Given a mobile computer and tools for scientific discovery, students are propelled by their own natural curiosity into a boundless "classroom" for inquiring minds, according to Wayne Grant, Ph.D., an authority on inquiry-based learning and founder of ImagiWorks, which six years ago introduced schools to ImagiProbe.
ImagiProbe, a mobile data acquisition system, connects to Palm Powered handhelds and engages students at a very personal level by enabling them to ask their own questions, decide what data to collect, see the data visually, get immediate results and draw conclusions.
"Mobility and the tools to engage in authentic scientific research turn the world around them into a laboratory," said Grant.
Ultimately, according to the former research scientist, curriculum designer, teacher, "it provides them with a deeper learning experience -- one that's based on analysis, reflection and the joy of discovery."
According to "What America Thinks About Science Education Reform," a recent study from the Bayer Corporation, science is being "squeezed out of the school day." As an antidote, Grant prescribes mobile inquiry-based science to spark students' interest, especially in elementary and middle schools where there is little or no access to science labs.
Take Northline Elementary School in Houston, Texas, where fourth grade students used ImagiProbe to study the "reasons for the seasons." The project "turned these kids into bona fide scientists right before my eyes," said science teacher John Schaff.
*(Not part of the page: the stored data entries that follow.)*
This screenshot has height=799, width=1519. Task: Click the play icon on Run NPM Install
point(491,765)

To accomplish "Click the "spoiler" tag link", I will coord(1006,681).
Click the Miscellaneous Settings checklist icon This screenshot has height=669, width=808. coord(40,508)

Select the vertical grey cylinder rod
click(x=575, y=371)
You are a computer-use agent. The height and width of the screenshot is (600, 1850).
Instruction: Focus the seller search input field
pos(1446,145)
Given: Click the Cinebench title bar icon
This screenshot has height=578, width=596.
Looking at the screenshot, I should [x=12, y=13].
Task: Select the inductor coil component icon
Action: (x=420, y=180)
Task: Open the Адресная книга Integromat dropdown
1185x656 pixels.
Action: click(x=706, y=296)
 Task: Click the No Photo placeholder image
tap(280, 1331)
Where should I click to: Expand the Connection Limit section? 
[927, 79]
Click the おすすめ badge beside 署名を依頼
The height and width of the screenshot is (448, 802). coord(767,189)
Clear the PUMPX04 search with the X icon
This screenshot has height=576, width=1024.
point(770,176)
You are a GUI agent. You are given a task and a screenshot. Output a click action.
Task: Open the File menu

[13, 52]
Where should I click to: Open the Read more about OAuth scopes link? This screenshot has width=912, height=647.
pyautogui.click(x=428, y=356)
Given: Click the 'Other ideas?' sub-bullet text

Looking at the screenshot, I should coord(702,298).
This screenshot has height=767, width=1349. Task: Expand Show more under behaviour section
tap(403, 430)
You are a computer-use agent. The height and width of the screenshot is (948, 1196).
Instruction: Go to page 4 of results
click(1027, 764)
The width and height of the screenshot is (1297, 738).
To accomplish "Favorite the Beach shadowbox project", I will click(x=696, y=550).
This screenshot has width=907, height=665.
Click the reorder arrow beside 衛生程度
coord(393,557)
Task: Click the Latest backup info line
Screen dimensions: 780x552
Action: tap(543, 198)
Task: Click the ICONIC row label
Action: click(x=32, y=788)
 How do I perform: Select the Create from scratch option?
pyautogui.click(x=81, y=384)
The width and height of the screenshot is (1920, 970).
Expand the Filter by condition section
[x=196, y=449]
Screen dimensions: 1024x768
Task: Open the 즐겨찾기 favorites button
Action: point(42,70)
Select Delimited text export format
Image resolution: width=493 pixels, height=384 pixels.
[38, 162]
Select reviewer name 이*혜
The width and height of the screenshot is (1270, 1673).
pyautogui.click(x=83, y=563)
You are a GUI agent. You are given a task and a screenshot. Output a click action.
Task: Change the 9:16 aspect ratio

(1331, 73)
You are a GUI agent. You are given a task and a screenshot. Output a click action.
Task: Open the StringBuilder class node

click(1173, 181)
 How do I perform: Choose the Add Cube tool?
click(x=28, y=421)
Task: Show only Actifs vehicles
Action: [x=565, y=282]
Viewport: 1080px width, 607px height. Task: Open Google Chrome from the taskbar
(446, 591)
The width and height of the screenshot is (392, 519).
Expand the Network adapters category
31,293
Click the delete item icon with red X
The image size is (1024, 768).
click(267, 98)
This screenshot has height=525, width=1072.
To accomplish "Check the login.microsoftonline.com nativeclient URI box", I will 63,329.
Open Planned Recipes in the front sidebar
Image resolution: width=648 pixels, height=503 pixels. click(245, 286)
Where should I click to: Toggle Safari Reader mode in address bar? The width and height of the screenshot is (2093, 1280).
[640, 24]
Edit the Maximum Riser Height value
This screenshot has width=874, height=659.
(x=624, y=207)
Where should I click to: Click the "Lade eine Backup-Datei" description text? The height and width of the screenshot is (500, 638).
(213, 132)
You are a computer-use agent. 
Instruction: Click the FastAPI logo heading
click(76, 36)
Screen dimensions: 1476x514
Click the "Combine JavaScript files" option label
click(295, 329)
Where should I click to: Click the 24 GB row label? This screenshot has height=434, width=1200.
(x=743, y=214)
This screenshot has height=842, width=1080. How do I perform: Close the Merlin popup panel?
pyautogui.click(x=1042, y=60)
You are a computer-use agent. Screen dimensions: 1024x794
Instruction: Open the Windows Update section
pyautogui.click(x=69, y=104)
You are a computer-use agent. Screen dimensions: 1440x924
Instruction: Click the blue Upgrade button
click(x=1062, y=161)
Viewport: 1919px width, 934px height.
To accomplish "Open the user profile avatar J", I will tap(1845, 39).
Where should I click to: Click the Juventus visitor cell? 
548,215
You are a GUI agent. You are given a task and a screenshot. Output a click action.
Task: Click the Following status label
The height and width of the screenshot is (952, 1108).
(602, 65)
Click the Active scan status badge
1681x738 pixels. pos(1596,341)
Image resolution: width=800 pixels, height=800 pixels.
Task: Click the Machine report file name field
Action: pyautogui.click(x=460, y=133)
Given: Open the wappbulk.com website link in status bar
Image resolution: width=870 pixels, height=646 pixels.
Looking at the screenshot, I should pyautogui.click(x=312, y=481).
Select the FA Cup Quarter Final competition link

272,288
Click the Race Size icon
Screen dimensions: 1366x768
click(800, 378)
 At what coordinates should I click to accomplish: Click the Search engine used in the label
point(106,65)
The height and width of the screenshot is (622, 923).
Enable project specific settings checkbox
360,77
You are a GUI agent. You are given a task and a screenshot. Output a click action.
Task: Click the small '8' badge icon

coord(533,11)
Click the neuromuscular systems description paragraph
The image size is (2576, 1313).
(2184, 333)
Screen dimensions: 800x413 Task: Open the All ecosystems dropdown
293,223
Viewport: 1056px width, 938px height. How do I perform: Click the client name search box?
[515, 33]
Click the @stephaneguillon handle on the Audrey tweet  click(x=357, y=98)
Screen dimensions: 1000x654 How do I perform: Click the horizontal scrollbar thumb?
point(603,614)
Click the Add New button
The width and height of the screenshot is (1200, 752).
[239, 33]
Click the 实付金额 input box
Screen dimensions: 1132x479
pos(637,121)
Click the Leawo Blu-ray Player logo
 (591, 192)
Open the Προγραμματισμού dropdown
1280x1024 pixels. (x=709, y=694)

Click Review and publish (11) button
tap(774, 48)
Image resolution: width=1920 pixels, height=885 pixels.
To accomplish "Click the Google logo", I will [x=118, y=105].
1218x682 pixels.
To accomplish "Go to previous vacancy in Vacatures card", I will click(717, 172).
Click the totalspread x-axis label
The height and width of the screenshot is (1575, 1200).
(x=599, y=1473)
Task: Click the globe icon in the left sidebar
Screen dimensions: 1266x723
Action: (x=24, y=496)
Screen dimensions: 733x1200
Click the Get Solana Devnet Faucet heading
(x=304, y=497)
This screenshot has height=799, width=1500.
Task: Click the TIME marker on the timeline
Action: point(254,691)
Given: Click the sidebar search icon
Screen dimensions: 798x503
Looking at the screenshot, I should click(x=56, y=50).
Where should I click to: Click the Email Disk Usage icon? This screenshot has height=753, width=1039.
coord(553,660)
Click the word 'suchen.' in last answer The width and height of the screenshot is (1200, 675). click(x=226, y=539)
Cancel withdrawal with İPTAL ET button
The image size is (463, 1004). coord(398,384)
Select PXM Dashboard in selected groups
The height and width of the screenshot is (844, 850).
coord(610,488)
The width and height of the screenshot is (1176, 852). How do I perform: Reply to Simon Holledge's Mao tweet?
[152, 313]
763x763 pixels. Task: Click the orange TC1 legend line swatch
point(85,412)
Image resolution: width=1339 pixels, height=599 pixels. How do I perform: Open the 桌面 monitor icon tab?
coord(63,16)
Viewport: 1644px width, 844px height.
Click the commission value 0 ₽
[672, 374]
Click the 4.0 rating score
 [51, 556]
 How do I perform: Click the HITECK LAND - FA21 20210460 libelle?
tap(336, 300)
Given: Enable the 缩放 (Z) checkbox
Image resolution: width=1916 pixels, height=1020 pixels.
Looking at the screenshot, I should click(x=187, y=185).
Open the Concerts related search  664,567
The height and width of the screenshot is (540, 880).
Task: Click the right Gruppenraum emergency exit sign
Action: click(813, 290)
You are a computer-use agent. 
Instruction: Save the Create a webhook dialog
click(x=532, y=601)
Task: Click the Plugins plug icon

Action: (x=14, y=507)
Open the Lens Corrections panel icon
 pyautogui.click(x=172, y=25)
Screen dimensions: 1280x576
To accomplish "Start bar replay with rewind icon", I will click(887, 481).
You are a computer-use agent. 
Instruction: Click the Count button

In one investigation, students discovered patterns in ground temperature by measuring the temperature of the soil in the school garden. In another, they used temperature and light probes to measure differences when a light/heat source was placed at angles that mimicked the angle of the sun in various seasons. Together they uncovered relationships that linked heating and cooling patterns in the world around them to seasons.
Such experiments in elementary school were practically unheard of a few years ago. Today, Grant, now a vice president at PASCO scientific, which acquired ImagiWorks, is on a mission to move educators from rote learning and "cookbook" science to inquiry learning using authentic approaches that emulate the way real scientific research is done. It's a stance shared by the National Science Teachers Association.